PROBLEM REQUIREMENTS: Each entry needs to be restated exactly as written.

[Stored items]
BEGIN

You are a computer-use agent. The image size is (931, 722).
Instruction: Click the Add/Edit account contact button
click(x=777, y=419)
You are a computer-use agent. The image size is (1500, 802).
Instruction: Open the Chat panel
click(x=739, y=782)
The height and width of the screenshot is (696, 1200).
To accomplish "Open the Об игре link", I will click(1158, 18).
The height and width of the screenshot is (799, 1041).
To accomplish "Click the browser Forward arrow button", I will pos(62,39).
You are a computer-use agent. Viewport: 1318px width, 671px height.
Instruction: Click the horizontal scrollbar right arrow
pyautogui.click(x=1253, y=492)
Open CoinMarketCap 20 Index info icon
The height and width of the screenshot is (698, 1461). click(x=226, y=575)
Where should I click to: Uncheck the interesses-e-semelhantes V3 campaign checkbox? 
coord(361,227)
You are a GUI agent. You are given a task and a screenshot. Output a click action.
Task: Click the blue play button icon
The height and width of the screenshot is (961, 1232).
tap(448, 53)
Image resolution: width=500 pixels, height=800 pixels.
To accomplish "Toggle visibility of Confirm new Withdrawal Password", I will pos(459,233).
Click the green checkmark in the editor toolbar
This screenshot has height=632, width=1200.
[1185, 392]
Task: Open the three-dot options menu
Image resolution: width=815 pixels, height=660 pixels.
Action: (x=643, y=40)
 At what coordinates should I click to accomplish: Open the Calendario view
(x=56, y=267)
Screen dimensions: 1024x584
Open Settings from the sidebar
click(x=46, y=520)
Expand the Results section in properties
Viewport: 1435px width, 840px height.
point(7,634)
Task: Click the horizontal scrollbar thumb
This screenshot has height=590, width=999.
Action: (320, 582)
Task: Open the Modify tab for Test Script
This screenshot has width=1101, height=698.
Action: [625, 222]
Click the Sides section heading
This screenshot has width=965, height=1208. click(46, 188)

END

ANSWER TO THIS PROBLEM:
You are a computer-use agent. The image size is (931, 722).
Instruction: Click the Add/Edit account contact button
click(x=777, y=419)
You are a computer-use agent. The image size is (1500, 802).
Instruction: Open the Chat panel
click(x=739, y=782)
The height and width of the screenshot is (696, 1200).
To accomplish "Open the Об игре link", I will click(1158, 18).
The height and width of the screenshot is (799, 1041).
To accomplish "Click the browser Forward arrow button", I will pos(62,39).
You are a computer-use agent. Viewport: 1318px width, 671px height.
Instruction: Click the horizontal scrollbar right arrow
pyautogui.click(x=1253, y=492)
Open CoinMarketCap 20 Index info icon
The height and width of the screenshot is (698, 1461). click(x=226, y=575)
Where should I click to: Uncheck the interesses-e-semelhantes V3 campaign checkbox? 
coord(361,227)
You are a GUI agent. You are given a task and a screenshot. Output a click action.
Task: Click the blue play button icon
The height and width of the screenshot is (961, 1232).
tap(448, 53)
Image resolution: width=500 pixels, height=800 pixels.
To accomplish "Toggle visibility of Confirm new Withdrawal Password", I will pos(459,233).
Click the green checkmark in the editor toolbar
This screenshot has height=632, width=1200.
[1185, 392]
Task: Open the three-dot options menu
Image resolution: width=815 pixels, height=660 pixels.
Action: (x=643, y=40)
 At what coordinates should I click to accomplish: Open the Calendario view
(x=56, y=267)
Screen dimensions: 1024x584
Open Settings from the sidebar
click(x=46, y=520)
Expand the Results section in properties
Viewport: 1435px width, 840px height.
point(7,634)
Task: Click the horizontal scrollbar thumb
This screenshot has height=590, width=999.
Action: (320, 582)
Task: Open the Modify tab for Test Script
This screenshot has width=1101, height=698.
Action: [625, 222]
Click the Sides section heading
This screenshot has width=965, height=1208. click(46, 188)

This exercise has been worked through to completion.